Sentencing in the first cashgate case has been shifted to Monday, 6 October.
High Court judge Justice Ivy Kamanga, was scheduled to sentence Treza Namathanga Senzani, former Principal Secretary for Tourism, on Thursday.
Senzani became the first convict in the systematic plunder of public resources from the government payment system, dubbed ‘cashgate’.
“We received communication this morning that sentencing has been postponed to Monday,” said her lawyer Necton Mhura.
Senzani pleaded guilty to stealing 63 million Malawi Kwacha (about US$ 150,000) from her ministry.
An audit by British auditors, Baker Tilly, commissioned by former president Joyce Banda, revealed that 13 billion Malawi Kwacha (about US$ 30 million) had been systematically skimmed from the government payment system in a period of six months last year.
Businessmen and politicians connived with civil servants for payments of goods and services not rendered to government.

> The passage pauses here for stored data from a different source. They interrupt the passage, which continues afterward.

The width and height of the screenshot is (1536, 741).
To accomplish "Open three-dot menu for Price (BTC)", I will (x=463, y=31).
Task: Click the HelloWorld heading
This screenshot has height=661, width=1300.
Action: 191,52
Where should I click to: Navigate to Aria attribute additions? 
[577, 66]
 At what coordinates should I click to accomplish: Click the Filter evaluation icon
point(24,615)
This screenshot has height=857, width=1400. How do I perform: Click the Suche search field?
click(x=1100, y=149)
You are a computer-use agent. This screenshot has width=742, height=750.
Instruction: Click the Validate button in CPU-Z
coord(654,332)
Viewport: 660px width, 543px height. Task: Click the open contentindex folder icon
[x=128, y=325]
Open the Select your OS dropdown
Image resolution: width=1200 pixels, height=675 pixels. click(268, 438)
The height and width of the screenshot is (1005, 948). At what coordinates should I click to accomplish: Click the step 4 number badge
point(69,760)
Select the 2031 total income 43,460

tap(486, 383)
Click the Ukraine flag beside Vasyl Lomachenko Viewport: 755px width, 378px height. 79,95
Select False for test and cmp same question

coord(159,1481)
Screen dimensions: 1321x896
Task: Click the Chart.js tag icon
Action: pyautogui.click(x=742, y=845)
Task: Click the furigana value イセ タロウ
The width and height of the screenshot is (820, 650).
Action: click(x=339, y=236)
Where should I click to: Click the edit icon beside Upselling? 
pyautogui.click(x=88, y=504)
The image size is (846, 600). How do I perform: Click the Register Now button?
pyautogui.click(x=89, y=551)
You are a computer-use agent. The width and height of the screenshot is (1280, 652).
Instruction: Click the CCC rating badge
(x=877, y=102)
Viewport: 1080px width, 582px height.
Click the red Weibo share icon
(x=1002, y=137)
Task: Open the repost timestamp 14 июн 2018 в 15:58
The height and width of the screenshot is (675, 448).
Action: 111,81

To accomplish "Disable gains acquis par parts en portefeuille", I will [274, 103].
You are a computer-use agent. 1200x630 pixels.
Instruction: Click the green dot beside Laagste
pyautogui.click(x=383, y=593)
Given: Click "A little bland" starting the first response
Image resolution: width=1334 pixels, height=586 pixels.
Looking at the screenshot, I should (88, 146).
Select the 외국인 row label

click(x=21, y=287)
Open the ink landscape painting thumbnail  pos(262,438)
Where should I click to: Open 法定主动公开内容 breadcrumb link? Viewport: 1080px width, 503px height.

‘Cashgate’ unravelled following the shooting of former Budget Director Paul Mphwiyo in September last year. Following Mphwiyo’s shooting huge sums of money in Malawi Kwacha, South African Rands and US dollars started showing up in unlikely places like car boots or under the pillow as the suspects were avoiding formal banking sector since the unexplained money could have raised eye-brows.
At least 70 people were arrested and are currently answering theft, fraud, corruption and money laundering charges in courts.
Western donor nations, who bank roll at least 40 per cent of Malawi’s budget, reacted by pulling the plug on the earmarked US$ 150 million in budgetary support.
‘Cashgate’ is Malawi’s biggest financial scandal in the southern African country’s 50-year history as an independent country.
‘Cashgate’ could have cost Banda, Africa’s second female president, the May 20 elections.